My neck popped in two spots!  One followed by another.  It was like I two dominoes slapping into each other.  I opened by eyes in shock…sure I crack from time to time but it’s usually in my knees, ankles, toes, back…but not like that!  I was filled with joy…and relief!  You see…I have had daily neck pain for over 12 years and this was a fabulous feeling!  I took an even bigger breath and my upper back between my shoulder blades - about an inch or so below where the other 2 pops took place - it happened again!  How glorious!  What a way to end my practice!!!!

I guess the moral of the story could be instead of trying to pull information out of your body by over-listening…sometimes it’s better not to think about it and when it’s ready it will talk…or sometimes it will scream.  Either way…I’m VERY delighted my body had something to say today!

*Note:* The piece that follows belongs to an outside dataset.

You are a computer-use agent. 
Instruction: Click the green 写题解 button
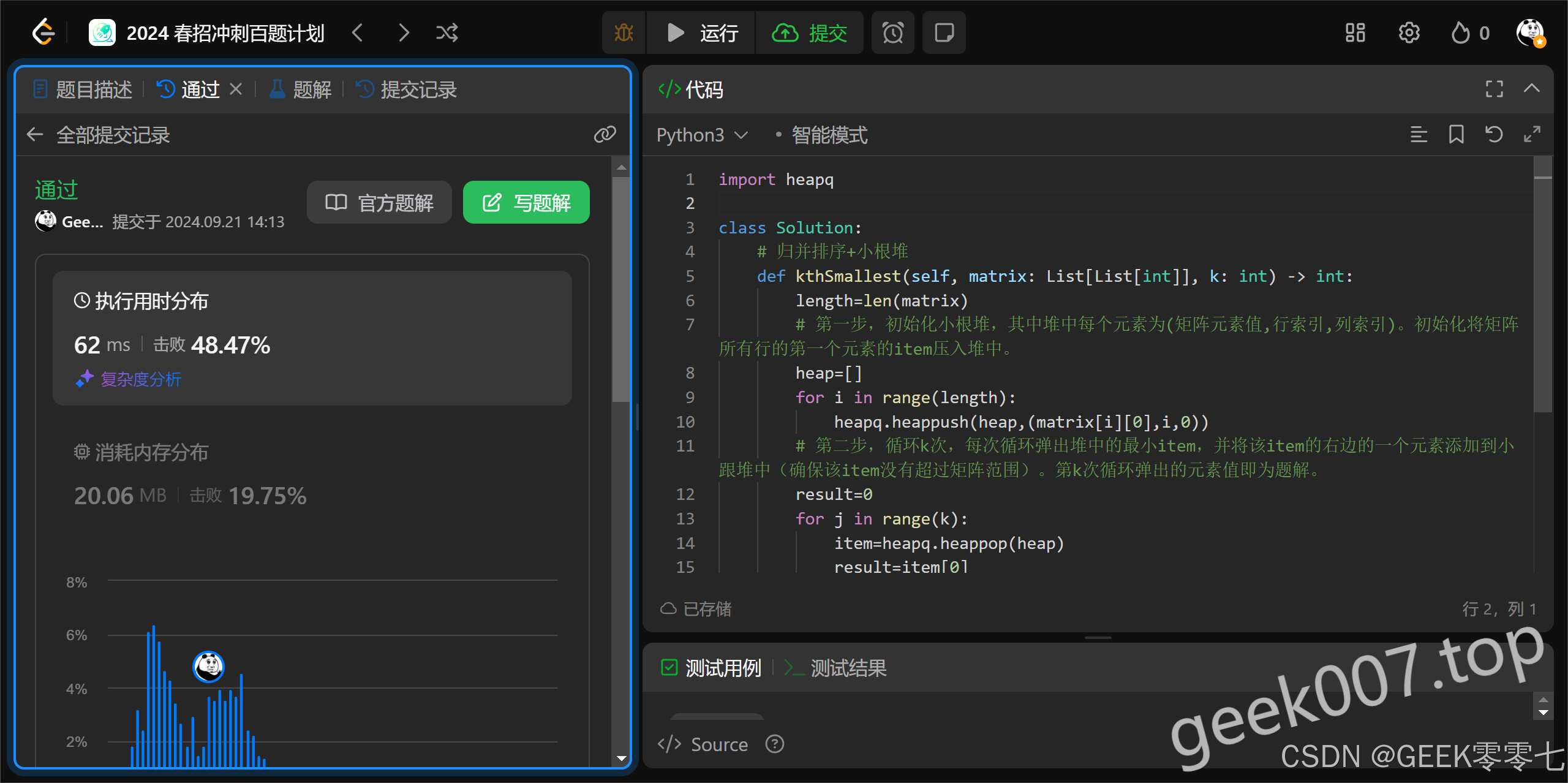[x=526, y=202]
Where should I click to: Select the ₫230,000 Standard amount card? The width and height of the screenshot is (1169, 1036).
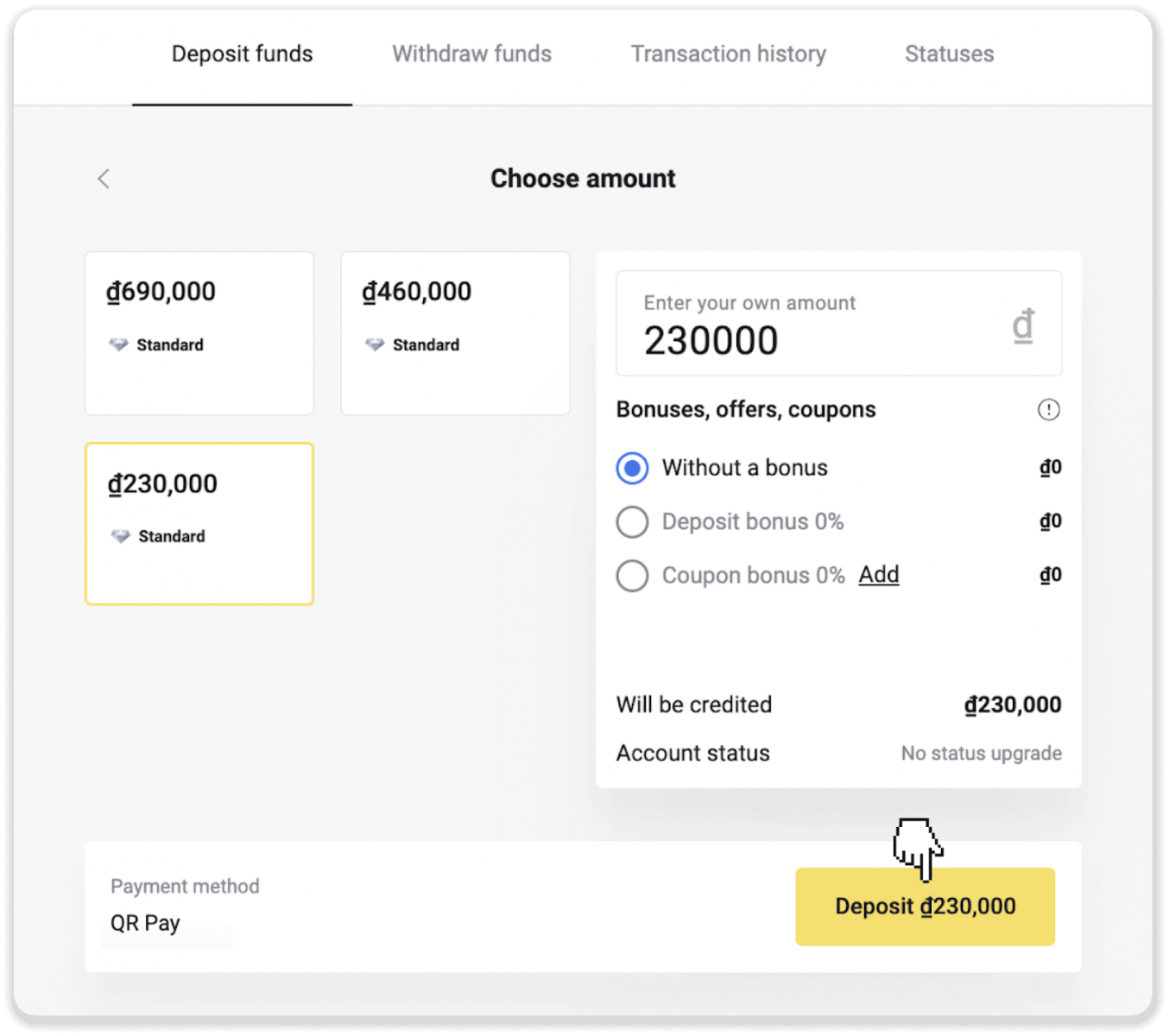(199, 524)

Millions of people are mourning, responding, praying, and thinking of the people who were effected by the Cyclone.  The totals are rising by the minute.  Many reports I have heard today have said 22,000 killed with over 43,000 still missing.  One report I heard even mentioned up to 1 million people.  I know I will never understand the pain that those people must be feeling…but my thoughts and prayers are with them.  I hope humankind pulls together and helps out in any way they can.  I also hope that some of those communities that are in conflict with others allow people in to help with the relief efforts.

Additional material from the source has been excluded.